Flächendeckende Bekanntheit erlangte der Begriff aber durch den Schauspieler und Drehbuchautor Fredy Scheim mit den Filmen Bünzlis Grossstadterlebnisse (1930) und Ohä lätz! De Bünzli wird energisch! (1935)
In den Filmen wie auch schon in Seldwyla wird das Bünzlitum tendenziell ländlich konnotiert. Allerspätestens mit der Figur des Max Bodmer im bis heute erfolgreichsten Schweizer Film Die Schweizermacher (1978) sind dann auch Städter nicht mehr gefeit.
Züs hat einen Plan
Aber zurück zu Kellers Kammachern. Da gibt es die Züs Bünzlin, eine Jungfrau von 28 Jahren mit einem Erbvermögen von 700 Gulden und nicht ohne äusserlichen Reiz, die vom dritten und jüngsten Kammacher, dem Schwaben Dietrich, ihres Vermögens wegen als passende Ehefrau ins Auge gefasst wird.
Die drei Kammacher haben allesamt ein und denselben Plan. Sie wollen in Seldwyla ein Vermögen anhäufen, das ihnen bei Gelegenheit den Erwerb des Geschäfts und die Nachfolge ihres Meisters ermöglichen soll. Da die zwei Älteren länger gespart haben, will Dietrich seinen Rückstand mit Hilfe von Züs’ Erbschaft wettmachen.
Jetzt sind die drei Kammacher ihrem Wesen nach aber so ähnlich, dass die zwei Nebenbuhler ums Geschäft bald auch zu Nebenbuhlern um Züs Bünzlin werden, die somit, von drei jungen Herren umworben, die sogenannte Qual der Wahl zu tragen hat.

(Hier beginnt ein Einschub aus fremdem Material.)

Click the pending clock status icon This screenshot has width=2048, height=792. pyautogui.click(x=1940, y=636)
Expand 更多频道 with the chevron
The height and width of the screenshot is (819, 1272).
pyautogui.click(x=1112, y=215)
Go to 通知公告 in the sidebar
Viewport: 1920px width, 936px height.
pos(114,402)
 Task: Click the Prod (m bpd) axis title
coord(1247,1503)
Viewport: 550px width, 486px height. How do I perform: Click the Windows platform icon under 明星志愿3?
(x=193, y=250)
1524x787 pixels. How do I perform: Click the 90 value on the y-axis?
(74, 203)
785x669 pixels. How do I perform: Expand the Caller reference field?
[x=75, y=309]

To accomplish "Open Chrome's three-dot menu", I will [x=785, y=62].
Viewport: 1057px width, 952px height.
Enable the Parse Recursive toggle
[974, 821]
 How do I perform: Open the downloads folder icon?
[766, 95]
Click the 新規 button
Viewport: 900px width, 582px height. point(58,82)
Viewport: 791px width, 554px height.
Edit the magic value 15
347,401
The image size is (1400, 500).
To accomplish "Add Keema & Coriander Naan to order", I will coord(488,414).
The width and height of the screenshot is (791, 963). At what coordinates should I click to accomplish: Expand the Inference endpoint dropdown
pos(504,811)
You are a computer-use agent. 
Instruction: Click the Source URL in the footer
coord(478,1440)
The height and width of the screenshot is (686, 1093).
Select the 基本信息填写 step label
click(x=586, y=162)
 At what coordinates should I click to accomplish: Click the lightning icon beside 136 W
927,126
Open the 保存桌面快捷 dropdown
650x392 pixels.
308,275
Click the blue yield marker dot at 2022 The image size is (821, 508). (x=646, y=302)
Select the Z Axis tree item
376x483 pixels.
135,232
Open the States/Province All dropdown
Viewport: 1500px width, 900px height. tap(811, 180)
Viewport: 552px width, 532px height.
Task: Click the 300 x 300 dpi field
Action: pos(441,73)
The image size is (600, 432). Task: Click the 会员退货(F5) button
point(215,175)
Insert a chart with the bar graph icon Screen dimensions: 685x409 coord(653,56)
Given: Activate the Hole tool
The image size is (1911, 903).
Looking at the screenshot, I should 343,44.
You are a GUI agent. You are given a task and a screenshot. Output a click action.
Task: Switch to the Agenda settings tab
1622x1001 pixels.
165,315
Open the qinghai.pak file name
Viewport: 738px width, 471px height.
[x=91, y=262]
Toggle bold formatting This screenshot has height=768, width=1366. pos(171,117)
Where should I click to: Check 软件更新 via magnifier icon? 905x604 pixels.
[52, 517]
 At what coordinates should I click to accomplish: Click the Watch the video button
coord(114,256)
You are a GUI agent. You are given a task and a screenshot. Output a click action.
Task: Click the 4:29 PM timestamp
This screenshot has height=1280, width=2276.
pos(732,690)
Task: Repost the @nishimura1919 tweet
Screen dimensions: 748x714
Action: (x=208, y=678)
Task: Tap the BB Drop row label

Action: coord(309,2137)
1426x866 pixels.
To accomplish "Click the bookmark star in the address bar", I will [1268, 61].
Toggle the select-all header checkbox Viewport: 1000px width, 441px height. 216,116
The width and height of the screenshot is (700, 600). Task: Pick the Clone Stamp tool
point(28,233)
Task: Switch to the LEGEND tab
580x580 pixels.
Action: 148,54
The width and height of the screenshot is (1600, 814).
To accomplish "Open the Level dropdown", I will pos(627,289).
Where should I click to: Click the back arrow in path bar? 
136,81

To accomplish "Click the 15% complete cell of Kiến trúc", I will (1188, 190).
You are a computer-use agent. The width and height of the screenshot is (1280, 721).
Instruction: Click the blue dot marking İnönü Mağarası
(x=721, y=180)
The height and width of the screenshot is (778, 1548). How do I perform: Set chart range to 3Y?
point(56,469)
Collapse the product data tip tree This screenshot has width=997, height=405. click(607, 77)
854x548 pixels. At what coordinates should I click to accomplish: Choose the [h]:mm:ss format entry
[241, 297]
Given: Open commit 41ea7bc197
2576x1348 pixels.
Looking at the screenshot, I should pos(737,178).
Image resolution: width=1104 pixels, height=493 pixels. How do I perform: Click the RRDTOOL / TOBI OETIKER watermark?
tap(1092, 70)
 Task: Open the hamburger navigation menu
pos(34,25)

Für Züs – eine Bünzli vor dem Herrn, die sich selbst natürlich keineswegs als Bünzli im post-kellerschen Sinne sieht – ist das indes keine Qual. Denn die eher leidenschaftslose junge Dame, sehr eingenommen von ihren geistigen Qualitäten, die ihr durch die Verinnerlichung diverser Zuckersäckliweisheiten eindrücklich belegt zu sein scheinen, hat einzig eine Bedingung: Der junge, weniger vermögende Dietrich soll es nicht werden.
Drei Pläne gehen schief
Bald spitzt sich die Lage der Kammacher in Seldwyla zu. Der Meister will nur einen von ihnen behalten; ein Rennen soll entscheiden, wer bleiben darf. Züs sieht des Meisters Plan als Wink des Schicksals und bescheidet den jungen Herren, dass demjenigen, der das Rennen gewinnt, auch ihre Hand gehört.
Damit das aber nicht Dietrich wird, begleitet sie die Kammacher aus der Stadt, von wo aus die drei zum Geschäft des Meisters zurückeilen sollen, und versucht den Jüngsten mit besonderen Zärtlichkeiten vom Wettlauf abzuhalten.
Doch dann geschieht, was Züs Bünzlin nicht erwartet hätte: Das Feuer der Leidenschaft ergreift sie im Wäldchen, wohin sie den Dietrich lockt, während die Nebenbuhler losrennen und schliesslich in einer wüsten Prügelei das Ziel aus den Augen verlieren. Züs heiratet Dietrich, der das Geschäft des Meisters übernimmt. Und die beiden sind – bis an ihr Ende – unglücklich. So eben, wie es Bünzlis gut zu Gesicht steht.
Und doch gibt es eine Art Happy End in dieser Geschichte. Die Leute von Seldwyla sind in ihrer Gesamtheit bekanntlich ein recht spiessbürgerliches Volk, ein Dorf von Bünzlis. Ein Volk aber auch, das sich nicht zweimal bitten lässt, wenn es einmal etwas wilder zu und her geht. So versammelt sich die Einwohnerschaft, um dem Spektakel beizuwohnen, in ihrer Gesamtheit auf der Zielgeraden.
Und das klingt dann so: «Ein entsetzliches Geschrei und Gelächter erhob sich und dröhnte, soweit das Ohr reichte. […] Die Herren in den Gärten standen auf den Tischen und wollten sich ausschütten vor Lachen. Ihr Gelächter dröhnte aber donnernd und fest über den haltlosen Lärm der Menge weg, die auf der Strasse lagerte, und gab das Signal zu einem unerhörten Freudentage.»
Man folgere: Der Original-Bünzli, die Origninal-Bünzli, das sind zwar Bünzlis, das sind aber auch Menschen, die gern ein rauschendes Fest feiern. Wenn deshalb sowohl die Revoluzzer als auch ihre Gegnerschaft bitte regelmässiger im Werk des Schweizer Nationaldichters lesen möchten, wäre das Lärmproblem in St.Gallen im Nu gelöst.